Find the line with "GET A QUOTE (67, 133)" in the records below. Copy it and every line after it, up to and including the line with "UPVC door repair North shields (77, 2335)".

Stored data entries:
__________

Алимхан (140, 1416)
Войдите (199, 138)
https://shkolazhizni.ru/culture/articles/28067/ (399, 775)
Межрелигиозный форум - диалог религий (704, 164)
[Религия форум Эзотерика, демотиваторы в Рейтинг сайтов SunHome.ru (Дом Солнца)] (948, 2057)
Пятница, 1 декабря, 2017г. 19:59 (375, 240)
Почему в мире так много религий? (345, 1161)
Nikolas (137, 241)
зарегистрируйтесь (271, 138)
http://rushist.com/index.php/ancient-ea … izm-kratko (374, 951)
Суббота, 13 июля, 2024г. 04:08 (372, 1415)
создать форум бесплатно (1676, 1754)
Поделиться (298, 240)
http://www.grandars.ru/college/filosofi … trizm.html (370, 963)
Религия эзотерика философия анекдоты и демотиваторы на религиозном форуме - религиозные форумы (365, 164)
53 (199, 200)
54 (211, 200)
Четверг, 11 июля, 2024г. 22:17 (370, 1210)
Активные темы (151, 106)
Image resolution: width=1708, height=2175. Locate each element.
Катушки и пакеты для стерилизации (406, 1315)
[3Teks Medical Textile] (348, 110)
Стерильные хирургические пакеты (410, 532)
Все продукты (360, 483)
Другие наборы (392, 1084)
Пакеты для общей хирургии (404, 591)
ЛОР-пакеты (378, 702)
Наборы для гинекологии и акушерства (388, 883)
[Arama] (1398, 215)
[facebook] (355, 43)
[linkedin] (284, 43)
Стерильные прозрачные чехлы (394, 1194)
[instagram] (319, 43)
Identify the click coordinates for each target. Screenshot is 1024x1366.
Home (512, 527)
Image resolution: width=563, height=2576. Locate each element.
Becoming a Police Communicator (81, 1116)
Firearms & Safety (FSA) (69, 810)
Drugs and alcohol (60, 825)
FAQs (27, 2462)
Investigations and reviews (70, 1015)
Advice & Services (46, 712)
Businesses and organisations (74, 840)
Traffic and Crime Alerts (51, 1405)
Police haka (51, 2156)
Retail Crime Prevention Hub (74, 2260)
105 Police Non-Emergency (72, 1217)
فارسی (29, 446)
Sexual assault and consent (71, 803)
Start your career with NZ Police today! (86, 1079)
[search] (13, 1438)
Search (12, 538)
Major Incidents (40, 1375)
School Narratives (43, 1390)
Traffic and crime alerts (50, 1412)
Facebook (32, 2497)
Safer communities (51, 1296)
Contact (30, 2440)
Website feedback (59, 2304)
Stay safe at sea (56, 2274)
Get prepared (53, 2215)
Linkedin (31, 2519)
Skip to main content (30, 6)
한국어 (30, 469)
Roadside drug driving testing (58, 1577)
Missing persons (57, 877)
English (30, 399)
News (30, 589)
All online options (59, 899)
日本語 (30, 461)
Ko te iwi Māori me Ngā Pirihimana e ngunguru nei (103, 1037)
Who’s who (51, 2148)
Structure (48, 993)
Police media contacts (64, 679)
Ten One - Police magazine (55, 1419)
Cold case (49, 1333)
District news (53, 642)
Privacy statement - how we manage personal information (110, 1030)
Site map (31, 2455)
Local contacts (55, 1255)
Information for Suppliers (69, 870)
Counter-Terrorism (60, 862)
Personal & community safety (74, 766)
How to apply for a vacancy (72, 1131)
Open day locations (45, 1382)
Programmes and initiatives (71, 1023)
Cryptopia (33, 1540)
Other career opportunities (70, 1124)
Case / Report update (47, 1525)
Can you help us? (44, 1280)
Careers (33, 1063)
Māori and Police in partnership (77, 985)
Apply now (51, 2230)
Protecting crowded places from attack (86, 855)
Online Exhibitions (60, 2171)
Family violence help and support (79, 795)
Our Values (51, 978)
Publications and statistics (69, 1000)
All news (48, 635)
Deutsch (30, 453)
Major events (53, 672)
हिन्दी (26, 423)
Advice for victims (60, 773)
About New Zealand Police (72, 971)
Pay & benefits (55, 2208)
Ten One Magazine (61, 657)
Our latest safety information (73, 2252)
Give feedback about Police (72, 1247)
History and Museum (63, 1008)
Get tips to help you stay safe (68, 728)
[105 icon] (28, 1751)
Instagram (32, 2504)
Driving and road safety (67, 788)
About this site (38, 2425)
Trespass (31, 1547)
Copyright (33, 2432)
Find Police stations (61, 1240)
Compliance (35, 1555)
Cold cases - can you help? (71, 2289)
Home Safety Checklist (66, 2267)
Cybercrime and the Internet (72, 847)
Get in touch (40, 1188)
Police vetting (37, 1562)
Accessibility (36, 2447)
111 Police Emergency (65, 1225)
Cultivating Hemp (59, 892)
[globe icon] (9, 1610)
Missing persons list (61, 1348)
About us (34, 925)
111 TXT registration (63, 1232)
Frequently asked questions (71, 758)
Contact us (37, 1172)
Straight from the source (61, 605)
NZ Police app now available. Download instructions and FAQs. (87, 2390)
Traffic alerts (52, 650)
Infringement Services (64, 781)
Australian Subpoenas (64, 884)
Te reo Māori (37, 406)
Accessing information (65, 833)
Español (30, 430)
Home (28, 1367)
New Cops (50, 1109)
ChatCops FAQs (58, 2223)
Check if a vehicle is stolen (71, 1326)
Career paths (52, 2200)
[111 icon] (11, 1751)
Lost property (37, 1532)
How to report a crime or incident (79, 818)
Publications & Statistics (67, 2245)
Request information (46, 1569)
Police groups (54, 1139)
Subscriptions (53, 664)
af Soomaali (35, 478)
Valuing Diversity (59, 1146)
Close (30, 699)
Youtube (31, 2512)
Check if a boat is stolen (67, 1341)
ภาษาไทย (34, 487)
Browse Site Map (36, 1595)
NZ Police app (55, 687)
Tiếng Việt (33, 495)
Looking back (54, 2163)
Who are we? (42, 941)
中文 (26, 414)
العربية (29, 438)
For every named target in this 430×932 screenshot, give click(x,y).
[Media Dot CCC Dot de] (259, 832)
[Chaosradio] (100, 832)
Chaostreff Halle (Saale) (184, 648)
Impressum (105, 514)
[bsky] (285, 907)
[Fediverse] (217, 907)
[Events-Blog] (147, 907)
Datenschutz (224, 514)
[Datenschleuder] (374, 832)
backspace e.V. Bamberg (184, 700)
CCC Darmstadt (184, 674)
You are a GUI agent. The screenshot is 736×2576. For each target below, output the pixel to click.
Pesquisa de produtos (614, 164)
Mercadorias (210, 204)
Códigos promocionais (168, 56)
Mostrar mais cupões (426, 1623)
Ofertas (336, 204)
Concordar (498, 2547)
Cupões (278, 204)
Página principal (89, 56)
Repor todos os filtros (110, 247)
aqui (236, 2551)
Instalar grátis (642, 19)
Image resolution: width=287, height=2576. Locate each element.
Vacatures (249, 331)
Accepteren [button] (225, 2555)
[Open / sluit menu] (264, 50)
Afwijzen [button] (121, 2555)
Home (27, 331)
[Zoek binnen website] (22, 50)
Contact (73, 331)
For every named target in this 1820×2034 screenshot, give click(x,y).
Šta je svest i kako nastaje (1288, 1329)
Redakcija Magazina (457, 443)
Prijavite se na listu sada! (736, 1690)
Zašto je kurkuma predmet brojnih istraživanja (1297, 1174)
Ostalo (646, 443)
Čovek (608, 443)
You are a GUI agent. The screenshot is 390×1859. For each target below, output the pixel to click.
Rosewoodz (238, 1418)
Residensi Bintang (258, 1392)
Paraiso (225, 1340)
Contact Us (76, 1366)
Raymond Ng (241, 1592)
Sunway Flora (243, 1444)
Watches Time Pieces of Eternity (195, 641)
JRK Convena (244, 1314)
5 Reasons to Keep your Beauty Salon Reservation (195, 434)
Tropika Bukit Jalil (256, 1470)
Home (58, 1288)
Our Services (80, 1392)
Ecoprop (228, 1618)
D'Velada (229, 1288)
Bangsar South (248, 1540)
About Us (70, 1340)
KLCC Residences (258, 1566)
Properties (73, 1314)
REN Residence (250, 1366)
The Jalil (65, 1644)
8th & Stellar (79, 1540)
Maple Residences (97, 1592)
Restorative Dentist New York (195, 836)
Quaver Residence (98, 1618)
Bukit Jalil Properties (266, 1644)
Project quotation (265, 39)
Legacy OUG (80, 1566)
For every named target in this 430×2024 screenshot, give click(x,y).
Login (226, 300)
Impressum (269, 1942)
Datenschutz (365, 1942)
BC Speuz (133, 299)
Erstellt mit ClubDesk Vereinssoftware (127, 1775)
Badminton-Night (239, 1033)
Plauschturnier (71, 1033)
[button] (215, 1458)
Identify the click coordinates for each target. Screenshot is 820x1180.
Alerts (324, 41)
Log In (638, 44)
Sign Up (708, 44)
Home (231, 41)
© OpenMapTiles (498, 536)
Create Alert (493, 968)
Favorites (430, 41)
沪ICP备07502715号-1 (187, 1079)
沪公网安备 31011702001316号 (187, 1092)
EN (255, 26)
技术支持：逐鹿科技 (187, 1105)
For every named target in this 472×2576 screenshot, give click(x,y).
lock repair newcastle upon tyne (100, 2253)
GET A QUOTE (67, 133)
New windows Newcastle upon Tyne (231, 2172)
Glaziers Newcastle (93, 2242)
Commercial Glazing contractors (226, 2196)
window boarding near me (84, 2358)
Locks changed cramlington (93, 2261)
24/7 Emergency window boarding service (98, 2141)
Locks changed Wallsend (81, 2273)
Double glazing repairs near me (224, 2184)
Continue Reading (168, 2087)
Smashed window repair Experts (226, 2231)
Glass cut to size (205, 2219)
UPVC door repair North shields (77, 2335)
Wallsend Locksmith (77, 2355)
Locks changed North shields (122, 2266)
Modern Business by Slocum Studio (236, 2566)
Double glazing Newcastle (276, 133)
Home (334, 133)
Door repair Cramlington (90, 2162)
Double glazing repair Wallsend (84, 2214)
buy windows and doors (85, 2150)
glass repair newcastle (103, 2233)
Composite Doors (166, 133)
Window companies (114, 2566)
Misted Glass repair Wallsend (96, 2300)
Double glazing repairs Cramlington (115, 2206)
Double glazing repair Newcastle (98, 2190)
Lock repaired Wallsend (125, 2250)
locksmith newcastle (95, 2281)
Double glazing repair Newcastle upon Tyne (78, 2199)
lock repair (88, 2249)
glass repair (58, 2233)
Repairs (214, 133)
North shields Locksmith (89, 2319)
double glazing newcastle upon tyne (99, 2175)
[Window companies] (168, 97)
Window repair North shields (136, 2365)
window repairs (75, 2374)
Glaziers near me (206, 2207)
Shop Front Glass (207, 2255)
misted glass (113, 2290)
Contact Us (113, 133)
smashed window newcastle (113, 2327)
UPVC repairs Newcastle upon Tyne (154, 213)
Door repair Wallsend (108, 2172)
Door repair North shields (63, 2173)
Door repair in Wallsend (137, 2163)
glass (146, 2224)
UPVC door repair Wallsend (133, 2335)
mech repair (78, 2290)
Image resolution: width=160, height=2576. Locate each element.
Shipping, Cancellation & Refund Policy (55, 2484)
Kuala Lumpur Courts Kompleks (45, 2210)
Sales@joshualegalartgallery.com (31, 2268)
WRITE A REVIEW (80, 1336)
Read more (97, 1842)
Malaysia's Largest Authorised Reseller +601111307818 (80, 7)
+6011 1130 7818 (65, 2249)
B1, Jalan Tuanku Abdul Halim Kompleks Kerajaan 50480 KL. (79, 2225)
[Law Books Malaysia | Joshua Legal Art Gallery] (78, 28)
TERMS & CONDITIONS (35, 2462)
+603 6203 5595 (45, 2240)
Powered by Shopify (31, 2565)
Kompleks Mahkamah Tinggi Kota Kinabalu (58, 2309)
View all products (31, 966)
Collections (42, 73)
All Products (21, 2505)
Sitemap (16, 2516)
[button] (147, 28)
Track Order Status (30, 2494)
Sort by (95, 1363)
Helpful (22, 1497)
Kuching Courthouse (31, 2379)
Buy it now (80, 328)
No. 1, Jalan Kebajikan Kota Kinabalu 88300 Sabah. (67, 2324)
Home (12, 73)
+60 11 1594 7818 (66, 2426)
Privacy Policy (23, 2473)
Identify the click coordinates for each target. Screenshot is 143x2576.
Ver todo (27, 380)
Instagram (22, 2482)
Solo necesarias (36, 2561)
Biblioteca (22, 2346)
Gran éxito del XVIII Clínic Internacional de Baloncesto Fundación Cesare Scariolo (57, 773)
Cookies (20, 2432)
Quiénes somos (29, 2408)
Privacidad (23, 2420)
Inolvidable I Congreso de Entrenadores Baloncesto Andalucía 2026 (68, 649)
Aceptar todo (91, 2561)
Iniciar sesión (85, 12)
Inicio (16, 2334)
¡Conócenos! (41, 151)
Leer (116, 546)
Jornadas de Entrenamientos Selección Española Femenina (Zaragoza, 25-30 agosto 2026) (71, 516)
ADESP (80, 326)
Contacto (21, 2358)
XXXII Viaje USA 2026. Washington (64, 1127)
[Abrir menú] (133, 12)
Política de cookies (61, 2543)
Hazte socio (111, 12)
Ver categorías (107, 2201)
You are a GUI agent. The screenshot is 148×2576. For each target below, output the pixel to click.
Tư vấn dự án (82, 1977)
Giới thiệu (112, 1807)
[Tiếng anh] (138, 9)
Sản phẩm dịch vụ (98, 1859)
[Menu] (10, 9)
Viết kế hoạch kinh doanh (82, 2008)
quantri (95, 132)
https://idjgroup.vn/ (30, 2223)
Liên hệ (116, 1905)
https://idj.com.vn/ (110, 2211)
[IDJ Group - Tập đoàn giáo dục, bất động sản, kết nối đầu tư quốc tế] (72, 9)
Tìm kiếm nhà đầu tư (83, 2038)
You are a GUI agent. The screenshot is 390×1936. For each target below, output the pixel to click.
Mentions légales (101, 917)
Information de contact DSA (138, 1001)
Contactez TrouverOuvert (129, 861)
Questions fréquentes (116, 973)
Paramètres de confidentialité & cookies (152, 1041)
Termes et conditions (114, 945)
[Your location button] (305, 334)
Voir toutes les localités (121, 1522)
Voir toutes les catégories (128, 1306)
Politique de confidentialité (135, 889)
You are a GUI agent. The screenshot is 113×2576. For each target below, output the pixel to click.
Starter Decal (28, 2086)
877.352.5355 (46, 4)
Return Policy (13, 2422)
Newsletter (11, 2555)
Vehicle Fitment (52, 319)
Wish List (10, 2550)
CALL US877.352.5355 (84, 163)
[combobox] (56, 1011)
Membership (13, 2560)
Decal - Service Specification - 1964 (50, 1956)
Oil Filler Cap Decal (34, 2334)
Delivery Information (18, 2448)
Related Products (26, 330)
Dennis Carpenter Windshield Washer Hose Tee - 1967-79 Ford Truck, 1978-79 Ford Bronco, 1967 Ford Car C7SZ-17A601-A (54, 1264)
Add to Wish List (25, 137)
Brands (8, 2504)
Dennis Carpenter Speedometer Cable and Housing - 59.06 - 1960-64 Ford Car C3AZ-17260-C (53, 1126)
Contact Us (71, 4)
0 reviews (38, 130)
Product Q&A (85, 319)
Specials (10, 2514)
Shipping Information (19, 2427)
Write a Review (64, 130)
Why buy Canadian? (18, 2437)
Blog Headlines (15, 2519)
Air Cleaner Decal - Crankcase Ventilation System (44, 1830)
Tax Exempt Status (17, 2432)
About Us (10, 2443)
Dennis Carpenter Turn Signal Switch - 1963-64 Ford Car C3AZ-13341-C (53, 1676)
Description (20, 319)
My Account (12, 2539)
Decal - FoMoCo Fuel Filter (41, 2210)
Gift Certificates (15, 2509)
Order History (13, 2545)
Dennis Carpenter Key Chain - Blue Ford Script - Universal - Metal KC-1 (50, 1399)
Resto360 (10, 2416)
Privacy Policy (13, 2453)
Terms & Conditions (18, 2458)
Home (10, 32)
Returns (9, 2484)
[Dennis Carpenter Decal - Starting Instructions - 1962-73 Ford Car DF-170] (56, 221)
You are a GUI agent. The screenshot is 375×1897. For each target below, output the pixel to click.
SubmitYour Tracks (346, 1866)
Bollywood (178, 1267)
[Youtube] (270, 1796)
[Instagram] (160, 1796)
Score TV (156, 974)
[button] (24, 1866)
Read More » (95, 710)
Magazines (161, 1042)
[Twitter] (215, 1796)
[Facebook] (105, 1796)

__________

* _Output for this exercise_:
GET A QUOTE (67, 133)
New windows Newcastle upon Tyne (231, 2172)
Glaziers Newcastle (93, 2242)
Commercial Glazing contractors (226, 2196)
window boarding near me (84, 2358)
Locks changed cramlington (93, 2261)
24/7 Emergency window boarding service (98, 2141)
Locks changed Wallsend (81, 2273)
Double glazing repairs near me (224, 2184)
Continue Reading (168, 2087)
Smashed window repair Experts (226, 2231)
Glass cut to size (205, 2219)
UPVC door repair North shields (77, 2335)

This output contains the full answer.